Eden walked by on her way to refill her Diet Coke. She smiled down at us, as fake as ever. “What a cute couple. See, Ethan, you didn’t need to be wastin’ time with that lil’ tire slasher window basher. You and Link, y’all lovebirds were meant for each other.”

“She didn’t slash your tires, Eden.” I knew how this was going to look for Lena. I had to shut them down before their mothers got involved.

“Yeah. I did,” Link said, his mouth full of ice cream. “Lena’s just bummed she didn’t think of it first.” He could never resist the chance to harass the cheer squad. To them, Lena was an old joke that wasn’t funny anymore but nobody could drop. That was the thing about small towns. No one ever changed their opinion of you, even if you changed. As far as they were concerned, even when Lena was a great-grandmother, she would still be the crazy girl who busted out the window in English class. Considering most of our English class would still be living in Gatlin.

Not me. Not if things were going to stay like this. It was the first time I had really thought about leaving since Lena came to Gatlin. The box of college brochures under my bed had stayed under my bed until now. As long as I had Lena, I wasn’t counting the days until I could get out of Gatlin.

“Hell-o. Who is that?” Eden’s voice was a little too loud.

I heard the bell on the door of the Dar-ee Keen chime as it closed.
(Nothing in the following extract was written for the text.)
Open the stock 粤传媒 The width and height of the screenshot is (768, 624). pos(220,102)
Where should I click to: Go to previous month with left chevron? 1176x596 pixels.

It was like some kind of Clint Eastwood movie, where the hero steps into the saloon after he’s just shot up the whole town. The neck of every girl sitting near us snapped toward the door, greasy blond ponytails flying.

“I don’t know, but I’d sure like to find out,” Emily purred, coming up behind Eden.

“I’ve never seen him before. Have you?” I could see Savannah filing through the yearbook in her mind.

“No way. I’d remember him.” Poor guy. Emily had him in her crosshairs, target locked and loaded. He didn’t stand a chance, whoever he was. I turned around to get a look at the guy Earl and Emory would be kicking the crap out of when they realized their girlfriends were drooling over him.

He was standing in the doorway in a faded black T-shirt, jeans, and scuffed black army boots. I couldn’t see the scuffs from where I was sitting, but I knew they were there. Because he was wearing exactly the same thing the last time I saw him, when he ripped out of Macon’s funeral.

It was the stranger, the Incubus who wasn?

??t an Incubus. The sunlight Incubus. I remembered the silver sparrow in Lena’s hand when she was sleeping in my bed.

What was he doing here?

A black tattoo wound around his arm, sort of tribal-looking, like something I’d seen before. I felt a knife in my gut, and touched my scar. It was throbbing.

Savannah and Emily walked up to the counter, trying to act like they were going to order something, as if they touched anything here other than Diet Coke.

“Who is that?” Link wasn’t one for competition, not that he was in the running these days.

“I don’t know, but he showed up at Macon’s funeral.”

Link was staring at him. “Is he one of Lena’s weird relatives?”

“I don’t know what he is, but he isn’t related to Lena.” Then again, he did come to the funeral to pay his respects to Macon. Still, there was something wrong about him. I’d sensed it since the first time I saw him.